DELİLLERİN DEĞERLENDİRİLMESİ HUKUKİ SEBEP VE GEREKÇE :

Dava, “şube işlemlerine dayalı tescil” talebine ilişkindir.
Davacı tarafından, davalı … Sigorta A.Ş.’nin … Mah…. Cad… Sok. … İş Merkezi K:… Seyhan/Adana adresinde faaliyet gösteren iş yerinin şube olduğu, bu nedenle ticaret siciline tescili gerektiği ileri sürülmüş, davalı taraf savunmasında, dava konusu yerin davalı şirketin acenteleri ile irtibat sağlamak amacıyla kurgulanan bir irtibat ofisi olduğunu, ofiste poliçe kesilmediğini, poliçe satışına yönelik pazarlama olmadığını, şube niteliğinde bulunmadığını belirterek davanın reddini talep etmiş, mahkemece yazılı gerekçe ile davanın reddine karar verilmiştir.

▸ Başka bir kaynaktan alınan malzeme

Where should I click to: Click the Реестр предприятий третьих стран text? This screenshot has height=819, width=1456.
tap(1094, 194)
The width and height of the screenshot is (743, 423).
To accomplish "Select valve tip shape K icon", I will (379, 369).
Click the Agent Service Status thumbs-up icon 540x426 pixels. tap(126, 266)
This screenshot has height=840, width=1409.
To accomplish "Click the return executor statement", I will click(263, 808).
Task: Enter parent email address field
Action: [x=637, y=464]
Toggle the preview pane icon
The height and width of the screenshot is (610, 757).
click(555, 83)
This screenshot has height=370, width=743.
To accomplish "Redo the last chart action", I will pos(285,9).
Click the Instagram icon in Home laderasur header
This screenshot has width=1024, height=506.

İlk derece mahkemesi kararına karşı davacı vekili tarafından İstinaf kanun yoluna başvurulmuştur.
İstinaf incelemesi, HMK.nun 355.maddesi gereğince istinaf sebepleri ve kamu düzeni ile sınırlı olarak yapılmıştır.
Taraflar arasındaki uyuşmazlık, davaya konu yerin şube niteliğinde olup olmadığı noktasında toplanmaktadır.
T.T.K.’nun 40/3.maddesinde; “Merkezi Türkiye’de bulunan ticari işletmelerin şubeleri de bulundukları yerin ticaret siciline tescil ve ilan olunur” denilmiştir. Ticaret Sicil Yönetmeliğinin 118.maddesinde ise; “Bir ticari işletmeye bağlı olup ister merkezin bulunduğu sicil çevresi içerisinde isterse başka bir sicil çevresi içinde olsun, bağımsız sermayesi veya muhasebesi bulunup bulunmadığına bakılmaksızın kendi başına sınai veya ticari faaliyetin yürütüldüğü yerler ve satış mağazaları şubedir”, yine tescil başlıklı 121.maddesinde “Şubeler, merkezin sicil kaydına gönderme yapılarak bulunduğu yer siciline tescil edilir” şeklinde düzenlenmiştir.
Şube bir merkeze bağlı olduğu halde, ister merkezin bulunduğu odanın, ister başka odanın çalışma alanı içinde olan, müstakil sermayesi ve müstakil muhasebesi bulunan ve/veya muhasebesi merkezde tutulduğu ve müstakil sermayesi bulunmadığı halde, kendi başına sınaî faaliyet ve ticarî muamele yapan yerler ve satış mağazaları olup, buna göre şubenin unsurları 5174 sayılı Türkiye Odalar ve Borsalar Birliği ile Odalar ve Borsalar Kanunu’nun 9. maddesinde yapılan tanımda ve Ticaret Sicil Tüzüğü’nün 118. maddesinde belirlenmiştir. Bu belirlemeye göre, şubenin unsurları; merkeze bağlı olmak, dış ilişkilerde bağımsızlık, faaliyet yönünden merkezle benzerlik, aynı kişiye ait olma, idare ve mekanın ayrılığı, ayrı muhasebeye sahip olması ve muhasebenin şubede tutulması zorunluluğunun bulunmaması, ayrı bir sermaye tahsisi zorunluluğunun bulunmamasıdır. (Yargıtay 11.Hukuk Dairesinin 01/04/2019 tarih, 2017/4050 esas 2019/2429 karar sayılı kararı)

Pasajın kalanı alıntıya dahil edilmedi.